Posts tagged ‘depression’

The intensity of things I didn’t expect to find.

Having looked into some of the biomechanics and alignment information, I had started to get comfortable with the idea that maybe there wasn’t any real trauma involved in my pelvic floor dysfunction. That maybe I’ve just used my body in unfriendly ways, like we all do in American culture: the wrong shoes, wrong movements, frozen feet used to encapsulation in shoes and a complete lack of surface variation, sitting all day and sitting on my sacrum when I do sit instead of my sitz bones, etc. I felt like I could start to let go of the idea that there had to be trauma connected to all of this.

Two sessions ago, I saw J, the main PT I’ve been seeing.

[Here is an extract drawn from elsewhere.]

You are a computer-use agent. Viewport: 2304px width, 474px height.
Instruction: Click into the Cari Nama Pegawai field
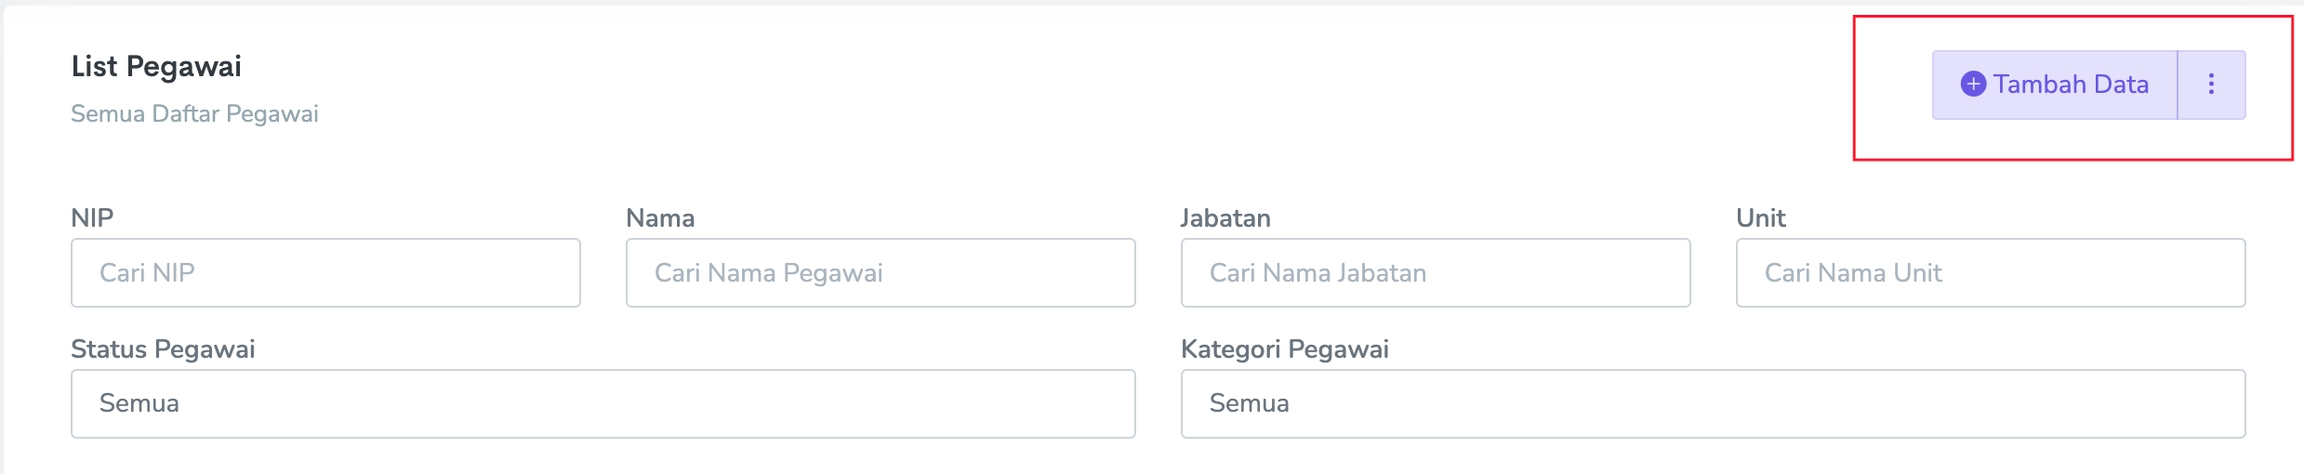click(x=880, y=272)
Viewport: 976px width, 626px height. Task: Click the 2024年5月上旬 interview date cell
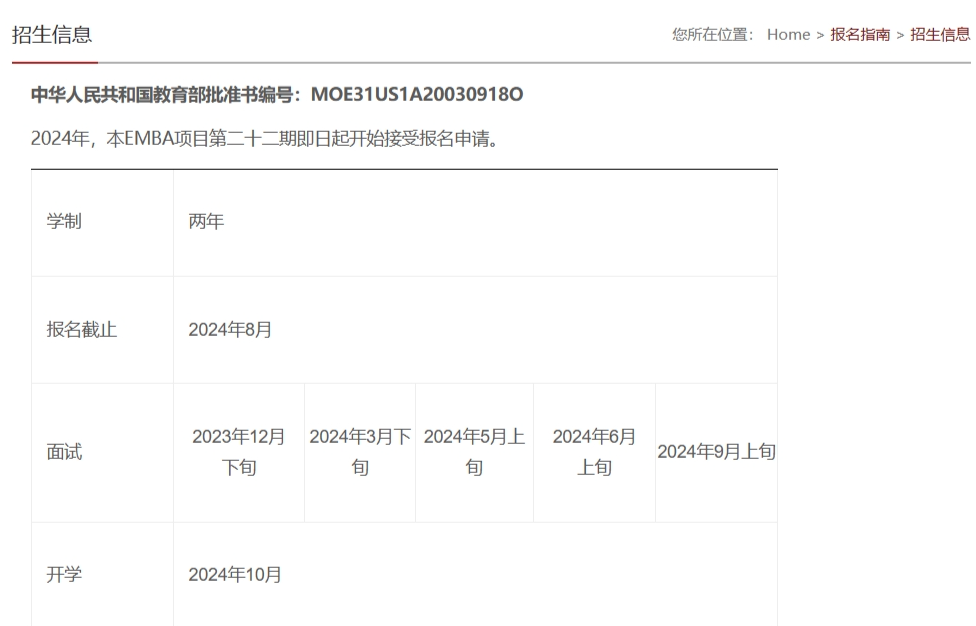[x=474, y=453]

J does primarily intravaginal work on me, relaxing the too-tight muscles. She does some connective tissue work as well, mostly rolling on my abdomen. My last session with her two weeks ago, she did a lot of that; I’d developed quite a few sensitive spots, which ended up sore as she worked on them and after.

The next day, I woke up with abdominal pain and bloating. I wasn’t gassy, and it didn’t really feel like it was necessarily digestion related. I remembered how a week earlier, doing some alignment exercises with a friend, including psoas release, I’d woke up in the middle of the night with similar sensations that I’d assumed were digestive. After this experience, I realized they probably had more to do with the lymphatic tissue.

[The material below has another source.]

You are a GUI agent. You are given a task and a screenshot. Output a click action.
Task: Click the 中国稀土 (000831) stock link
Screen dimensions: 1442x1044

I saw my specialist the next day. He agreed that I would probably do well with additional myofascial release to get my abdominal area moving, and also suggested lymphatic drainage massage.

The week after, I saw L instead of J at the pelvic PT clinic. L is trained in myofascial release, which is where we focused. I’d seen her once before, when I was having deep pelvic pain after using my dilators and she’d released part of my psoas to resolve it (which worked; still some discomfort while using my dilator, but no real lingering pain afterwards since).

She hit one area on my right side, over my psoas, and I felt instantly teary. I wasn’t able to let go and cry, but the immediacy of the emotion as she hit that spot was striking to me.

I’ve been a mess this week: depressed, overwhelmed. Work and family issues have been at the forefront as well. Today, I’ve cried a bit off and on with my partner. I’ve been thinking about traumas I underwent at age fourteen and in college, how they connect to my family, how all of those things are being triggered now.

And here’s what I think I’m realizing: That this means it’s working. That perhaps L hit something that is releasing now, even if that release wasn’t immediate. Partner wants me to consider antidepressants, but I don’t want to medicate the emotions away. I feel like feeling them and processing through them will lead to more health in the long run, even if it makes it harder now, and I feel like medicating was part of how this happened in the first place.

I’m no longer convinced of the lack of trauma involved in my pelvic pain development, though.